Am 21.09.17 diskutierten die Abgeordneten des Deutschen Bundestages über die Verlängerung der Mission der Vereinten Mission im Südsudan (UNMISS). Nach dem neu entfachten Bürgerkrieg im Juli 2016 hat sich die Lage der Zivilbevölkerung weiter drastisch verschlechtert. 7,6 Millionen Menschen sind im Südsudan auf humanitäre Hilfe angewiesen. UNMISS und Nichtregierungsorganisationen berichten immer wieder über das Ausmaß systematischer sexueller Gewalt als Kriegstaktik wovon insbesondere Frauen und Kinder betroffen sind.  Ziel der internationalen Gemeinschaft im Südsudan muss die Beilegung des Konflikts, die Minderung der Folgen für die Zivilbevölkerung und der Wiederaufbau des Landes sein.

Frithjof Schmidt begründete die Zustimmung seiner Fraktion in seiner Rede wie folgt:

 

Dr. Frithjof Schmidt (BÜNDNIS 90/DIE GRÜNEN):

Frau Präsidentin! Liebe Kolleginnen und Kollegen! Meine Damen und Herren! Die schlimme Entwicklung im Südsudan zeigt uns auch die ganzen Dilemmata und Unzulänglichkeiten vieler Peacekeeping-Einsätze der Vereinten Nationen. Sie können viel Schlimmes verhindern, aber leider viele Menschen auch nicht schützen. Sie reichen oft nicht aus, um politische Lösungen mit durchzusetzen. Und doch: Sie sind notwendig; das finde ich ganz wichtig.

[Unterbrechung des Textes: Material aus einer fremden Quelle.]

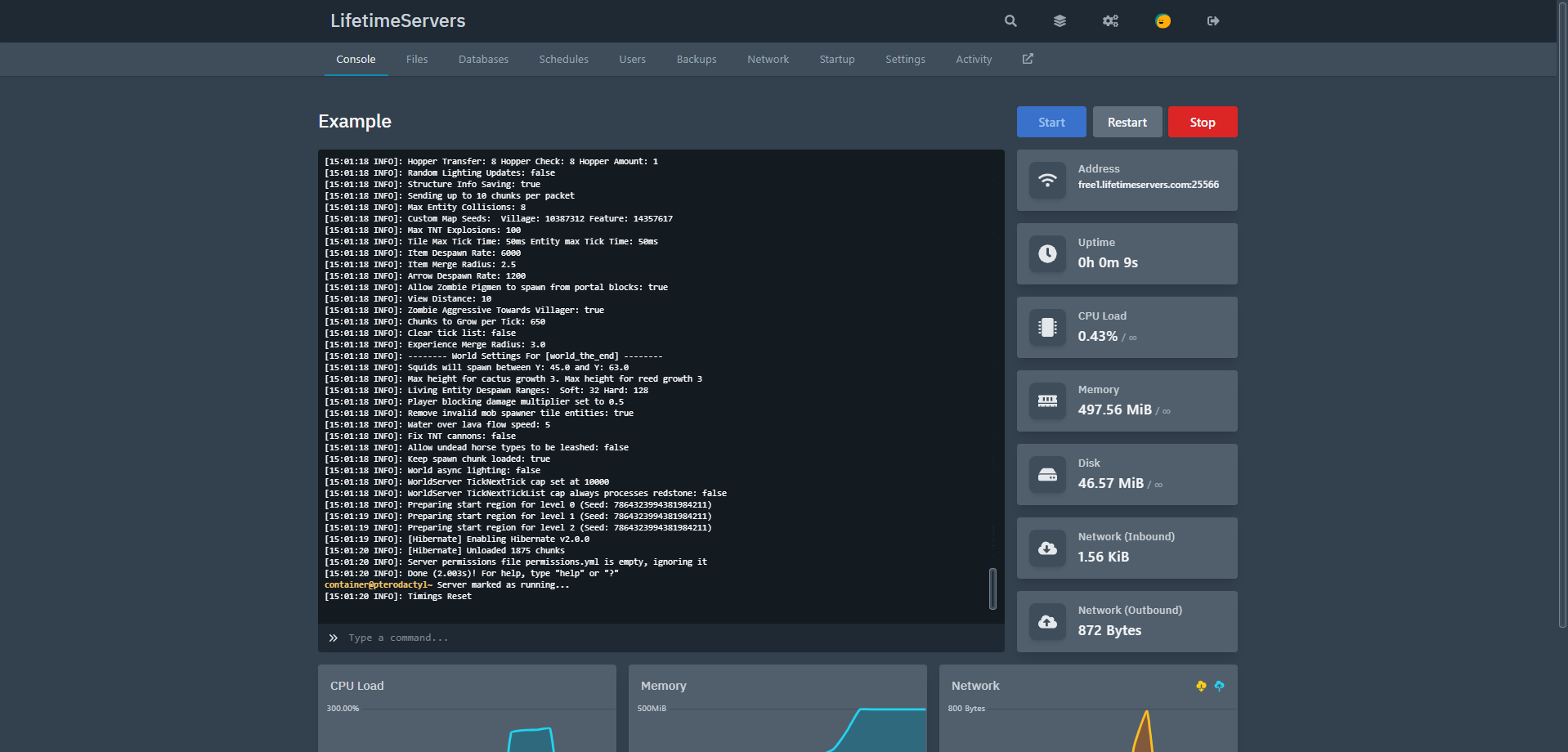Open the Databases tab
Image resolution: width=1568 pixels, height=752 pixels.
coord(483,60)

Meine Frage an den Kollegen von der Linkspartei, Tobias Pflüger: Ich verstehe Ihre Position nicht ganz. Sie sagen, Sie stimmen dem Mandat für die Bundeswehr nicht zu. Aber Sie sagen nicht, UNMISS soll abziehen. Das heißt, Sie sagen: Das sollen doch andere machen. – Das finde ich völlig inkonsistent in einer so ernsten Lage.

(Beifall beim BÜNDNIS 90/DIE GRÜNEN sowie bei Abgeordneten der CDU/CSU und der SPD)

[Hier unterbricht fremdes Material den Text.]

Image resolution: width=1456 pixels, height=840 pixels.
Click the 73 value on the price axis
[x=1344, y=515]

Die Lage – das ist hier beschrieben worden – ist desaströs. Immer wieder gibt es neue Gefechte zwischen Rebellen und Regierungstruppen. Das Friedensabkommen aus 2015 ist hinfällig. Auch die für 2018 geplanten Wahlen werden wohl nicht stattfinden. Über 2 Millionen Menschen sind bereits in die Nachbarländer geflohen. Fast genauso viele sind innerhalb des Landes vertrieben.

Andere haben es hier schon beschrieben: Die Hilfsorganisationen erreichen gerade einmal die Hälfte aller Hilfsbedürftigen, also viel zu wenig. Sie werden selbst immer öfter Opfer von Gewalt. In dieser schwierigen Lage leisten die Vereinten Nationen den zentralen Beitrag dazu, dass das Land nicht noch weiter im Chaos versinkt. Das ist gut und richtig so.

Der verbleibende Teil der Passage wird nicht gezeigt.